[Stored dataset items]
#####
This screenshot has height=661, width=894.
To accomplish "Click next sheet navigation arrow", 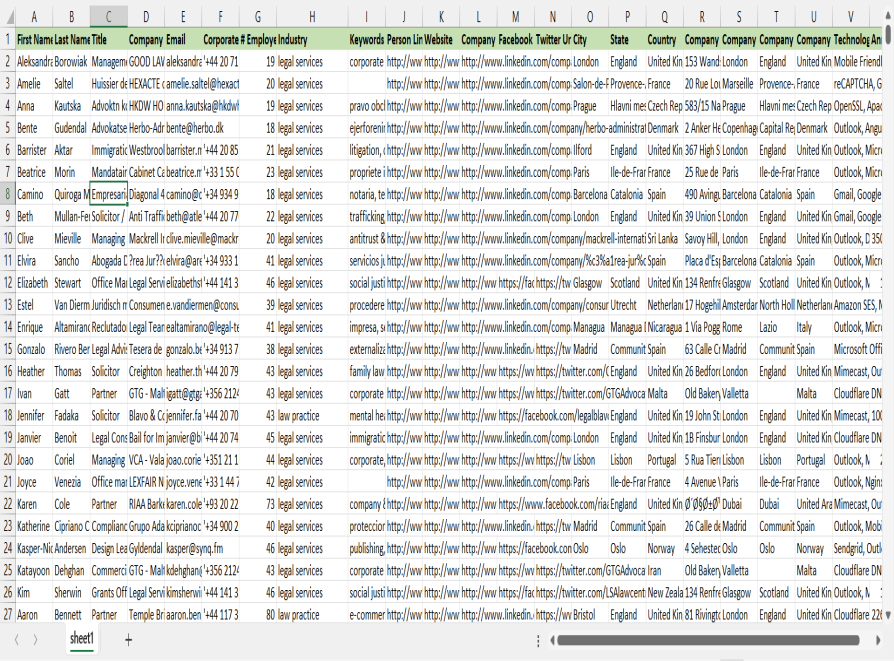I will pyautogui.click(x=35, y=640).
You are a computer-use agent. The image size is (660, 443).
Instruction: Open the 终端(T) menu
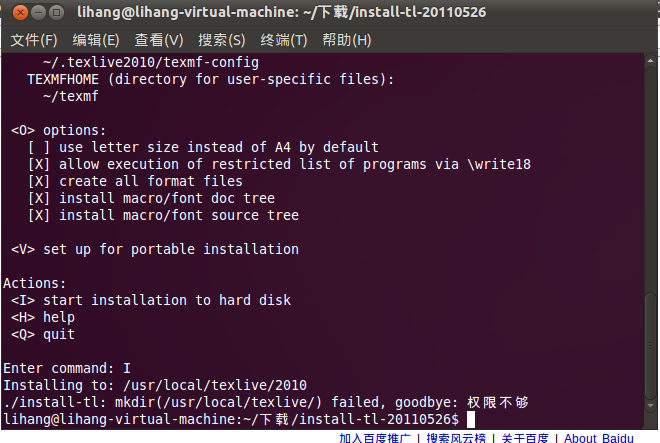click(x=284, y=40)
#####
### AIM OF THE EXERCISE
Rewrite the lines running from the one containing "You are a computer-use" through the end of the data, replacing "Open" with "Expand" and leaving everything else unchanged. Omit the pictures from your answer.

### WRITTEN ANSWER
You are a computer-use agent. The image size is (660, 443).
Instruction: Expand the 终端(T) menu
click(x=284, y=40)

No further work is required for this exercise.